**INPUT ROWS**
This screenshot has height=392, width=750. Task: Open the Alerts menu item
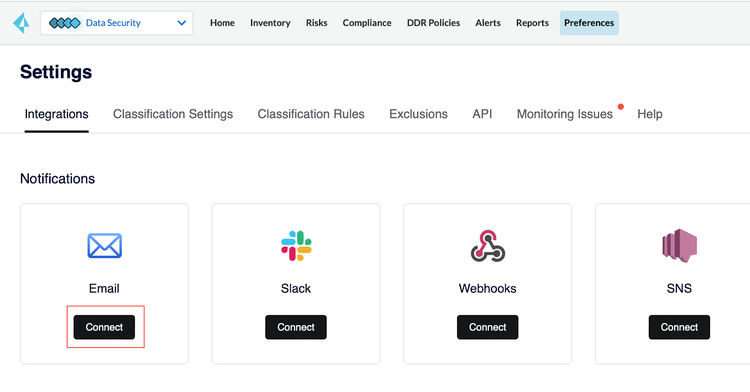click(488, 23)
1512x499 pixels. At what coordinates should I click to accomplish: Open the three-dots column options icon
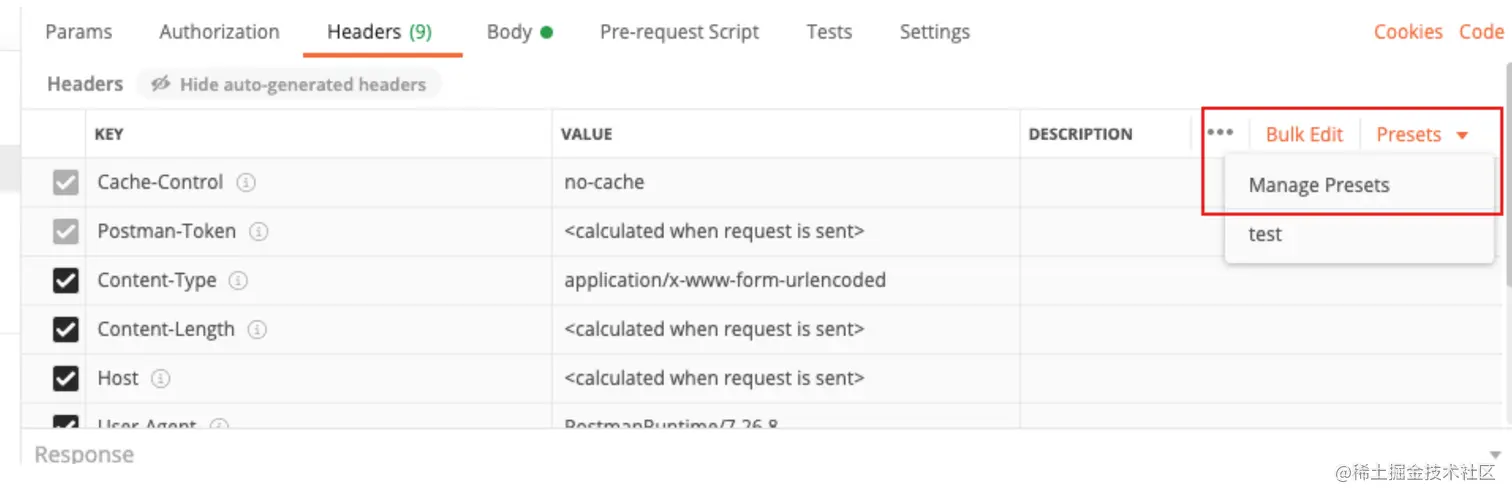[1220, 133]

---

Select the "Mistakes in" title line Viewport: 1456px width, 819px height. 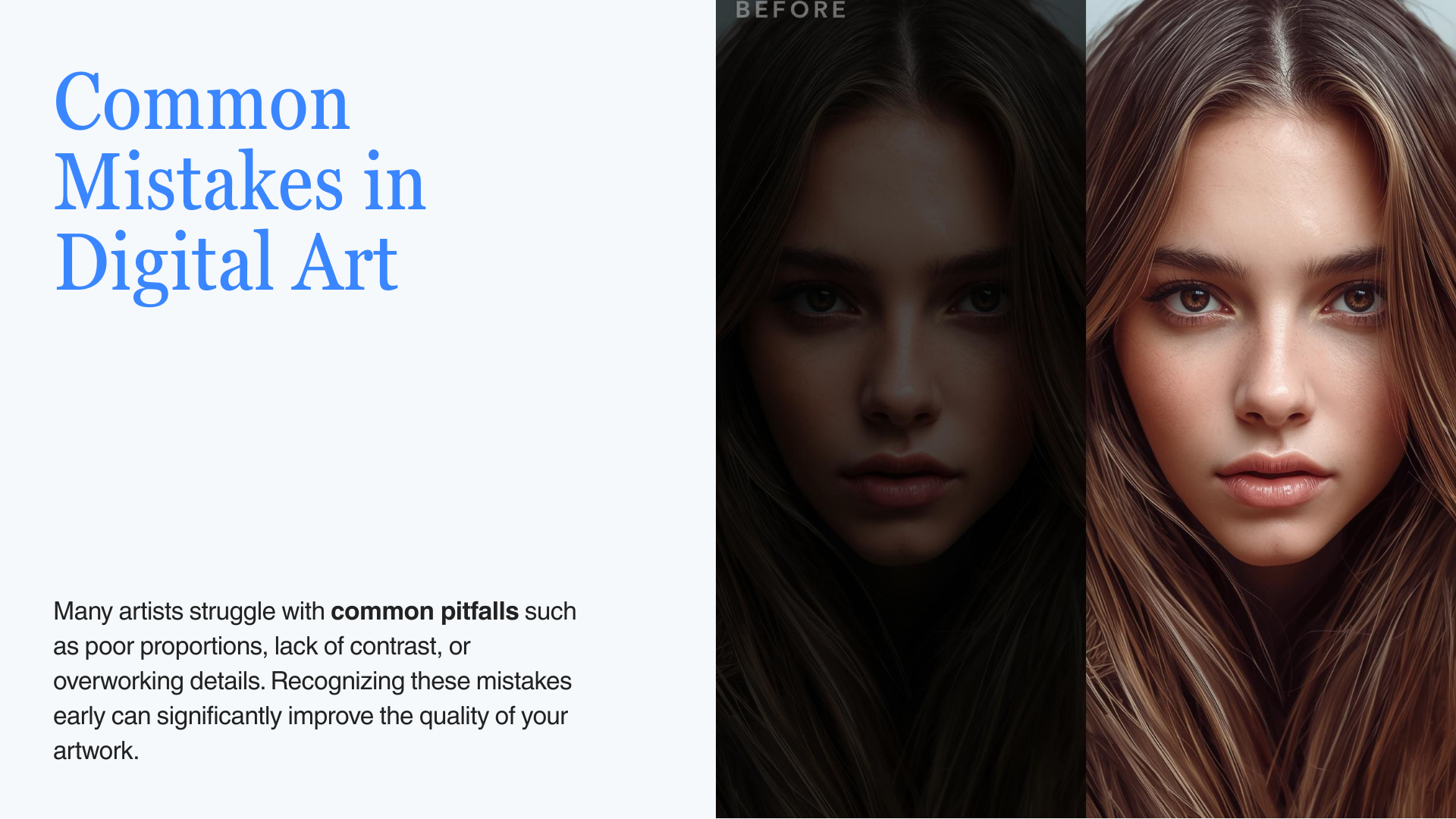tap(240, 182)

--

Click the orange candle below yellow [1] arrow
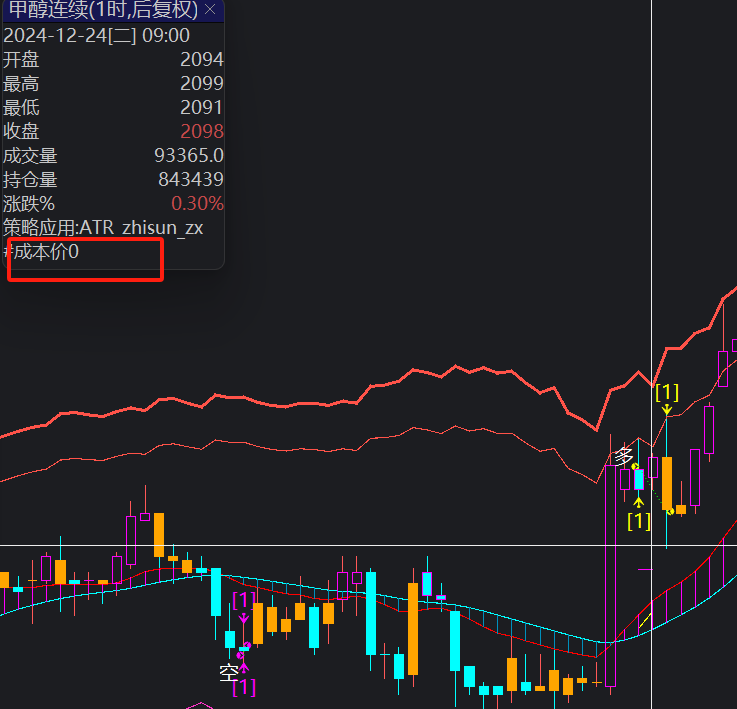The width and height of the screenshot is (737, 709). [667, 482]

**STATED GOAL**
Rewrite the entries, starting at the line that has "1512x499 pixels. At" and stopping after the line that has "[1220, 133]", swapping "three-dots" for "kebab" and leaving everything else unchanged. Give only those lines, and leave out the pictures.

**RESPONSE TO THIS EXERCISE**
1512x499 pixels. At what coordinates should I click to accomplish: Open the kebab column options icon
[1220, 133]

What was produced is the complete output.